(What the task requires) In the data below, locate each line with the word "will" and list it.

(Collected data)
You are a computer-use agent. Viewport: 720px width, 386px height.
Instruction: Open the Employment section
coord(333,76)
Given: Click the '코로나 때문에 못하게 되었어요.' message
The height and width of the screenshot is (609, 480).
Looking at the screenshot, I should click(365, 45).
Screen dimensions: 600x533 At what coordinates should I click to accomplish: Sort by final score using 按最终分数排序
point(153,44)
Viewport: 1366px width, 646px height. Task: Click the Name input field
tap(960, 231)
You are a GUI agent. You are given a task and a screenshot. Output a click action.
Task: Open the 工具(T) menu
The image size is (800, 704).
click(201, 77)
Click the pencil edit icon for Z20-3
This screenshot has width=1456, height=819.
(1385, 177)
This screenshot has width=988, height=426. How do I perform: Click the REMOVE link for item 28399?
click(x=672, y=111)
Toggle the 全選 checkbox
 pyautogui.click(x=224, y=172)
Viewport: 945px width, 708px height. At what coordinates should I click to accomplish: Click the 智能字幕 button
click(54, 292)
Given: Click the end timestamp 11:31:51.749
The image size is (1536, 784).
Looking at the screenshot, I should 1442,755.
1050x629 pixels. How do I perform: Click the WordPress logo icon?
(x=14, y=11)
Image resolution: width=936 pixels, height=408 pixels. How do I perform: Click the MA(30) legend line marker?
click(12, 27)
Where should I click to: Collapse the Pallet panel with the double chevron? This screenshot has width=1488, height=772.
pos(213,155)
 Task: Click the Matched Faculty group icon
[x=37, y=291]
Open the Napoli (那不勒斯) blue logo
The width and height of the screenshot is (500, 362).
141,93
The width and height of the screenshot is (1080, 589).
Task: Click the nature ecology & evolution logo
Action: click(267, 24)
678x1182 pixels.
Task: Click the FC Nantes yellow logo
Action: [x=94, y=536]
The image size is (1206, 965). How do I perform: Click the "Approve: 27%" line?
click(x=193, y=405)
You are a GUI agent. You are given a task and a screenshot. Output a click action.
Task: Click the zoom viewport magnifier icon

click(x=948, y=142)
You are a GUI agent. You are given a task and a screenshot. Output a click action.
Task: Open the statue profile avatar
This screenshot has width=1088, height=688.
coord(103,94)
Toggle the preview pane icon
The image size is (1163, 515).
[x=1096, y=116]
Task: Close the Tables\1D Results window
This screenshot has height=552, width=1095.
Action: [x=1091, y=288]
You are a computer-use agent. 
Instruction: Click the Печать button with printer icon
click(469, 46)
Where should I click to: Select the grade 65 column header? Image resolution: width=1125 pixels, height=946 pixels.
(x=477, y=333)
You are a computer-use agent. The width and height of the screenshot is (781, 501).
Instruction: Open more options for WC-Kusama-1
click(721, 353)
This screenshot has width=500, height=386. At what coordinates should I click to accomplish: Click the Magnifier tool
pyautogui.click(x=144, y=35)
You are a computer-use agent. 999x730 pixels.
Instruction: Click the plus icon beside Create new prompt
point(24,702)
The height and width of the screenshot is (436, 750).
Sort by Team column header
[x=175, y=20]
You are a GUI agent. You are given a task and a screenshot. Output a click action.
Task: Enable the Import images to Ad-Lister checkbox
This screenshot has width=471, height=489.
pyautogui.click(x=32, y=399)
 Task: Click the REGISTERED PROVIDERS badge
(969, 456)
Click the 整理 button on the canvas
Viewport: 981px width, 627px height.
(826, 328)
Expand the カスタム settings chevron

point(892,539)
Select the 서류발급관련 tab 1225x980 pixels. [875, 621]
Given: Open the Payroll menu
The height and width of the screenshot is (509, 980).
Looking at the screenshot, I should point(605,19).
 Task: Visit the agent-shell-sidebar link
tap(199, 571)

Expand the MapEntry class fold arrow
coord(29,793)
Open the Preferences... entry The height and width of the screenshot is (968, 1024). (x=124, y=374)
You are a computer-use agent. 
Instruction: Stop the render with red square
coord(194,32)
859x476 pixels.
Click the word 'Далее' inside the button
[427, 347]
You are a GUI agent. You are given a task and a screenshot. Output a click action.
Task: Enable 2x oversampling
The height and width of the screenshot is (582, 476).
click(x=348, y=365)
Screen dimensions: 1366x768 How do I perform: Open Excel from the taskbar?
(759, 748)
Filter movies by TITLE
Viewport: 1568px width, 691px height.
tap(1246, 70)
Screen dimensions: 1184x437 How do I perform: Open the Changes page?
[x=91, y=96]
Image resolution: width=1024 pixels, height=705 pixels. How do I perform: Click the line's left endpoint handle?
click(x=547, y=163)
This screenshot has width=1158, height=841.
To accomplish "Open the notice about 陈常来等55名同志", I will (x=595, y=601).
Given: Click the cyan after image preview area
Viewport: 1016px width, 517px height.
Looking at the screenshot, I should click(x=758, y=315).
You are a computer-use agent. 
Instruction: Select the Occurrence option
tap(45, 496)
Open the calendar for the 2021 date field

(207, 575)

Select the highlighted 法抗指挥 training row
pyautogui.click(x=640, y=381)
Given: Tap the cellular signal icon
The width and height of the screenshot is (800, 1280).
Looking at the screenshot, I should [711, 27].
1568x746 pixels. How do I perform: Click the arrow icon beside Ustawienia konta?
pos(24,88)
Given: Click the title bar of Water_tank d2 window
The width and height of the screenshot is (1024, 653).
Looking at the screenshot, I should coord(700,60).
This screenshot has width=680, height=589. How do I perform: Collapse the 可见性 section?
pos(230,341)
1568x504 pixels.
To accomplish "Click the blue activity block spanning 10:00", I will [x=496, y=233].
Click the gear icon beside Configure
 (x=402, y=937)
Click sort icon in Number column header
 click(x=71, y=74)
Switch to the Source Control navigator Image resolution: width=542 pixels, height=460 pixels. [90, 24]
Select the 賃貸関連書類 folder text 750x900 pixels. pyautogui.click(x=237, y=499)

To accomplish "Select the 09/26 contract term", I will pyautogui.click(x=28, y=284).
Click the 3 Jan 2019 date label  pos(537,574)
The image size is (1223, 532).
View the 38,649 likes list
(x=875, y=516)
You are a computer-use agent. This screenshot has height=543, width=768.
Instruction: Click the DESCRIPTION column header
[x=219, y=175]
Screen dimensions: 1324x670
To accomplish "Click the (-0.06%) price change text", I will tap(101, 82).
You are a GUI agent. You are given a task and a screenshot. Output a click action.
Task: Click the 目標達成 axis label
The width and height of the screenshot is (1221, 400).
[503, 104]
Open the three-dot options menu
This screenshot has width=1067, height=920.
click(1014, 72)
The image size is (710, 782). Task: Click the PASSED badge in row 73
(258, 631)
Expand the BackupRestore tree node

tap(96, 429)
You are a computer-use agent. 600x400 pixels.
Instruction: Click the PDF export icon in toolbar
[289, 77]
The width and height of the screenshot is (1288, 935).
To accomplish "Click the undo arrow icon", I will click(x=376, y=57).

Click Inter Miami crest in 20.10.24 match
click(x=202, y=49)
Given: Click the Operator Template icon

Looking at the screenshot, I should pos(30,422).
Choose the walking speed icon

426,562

(Your solution)
To accomplish "Open the notice about 陈常来等55名同志", I will (x=595, y=601).
To accomplish "Click the blue activity block spanning 10:00", I will [x=496, y=233].
To accomplish "Select the 09/26 contract term", I will pyautogui.click(x=28, y=284).
To accomplish "Click the (-0.06%) price change text", I will tap(101, 82).
To accomplish "Click the undo arrow icon", I will click(x=376, y=57).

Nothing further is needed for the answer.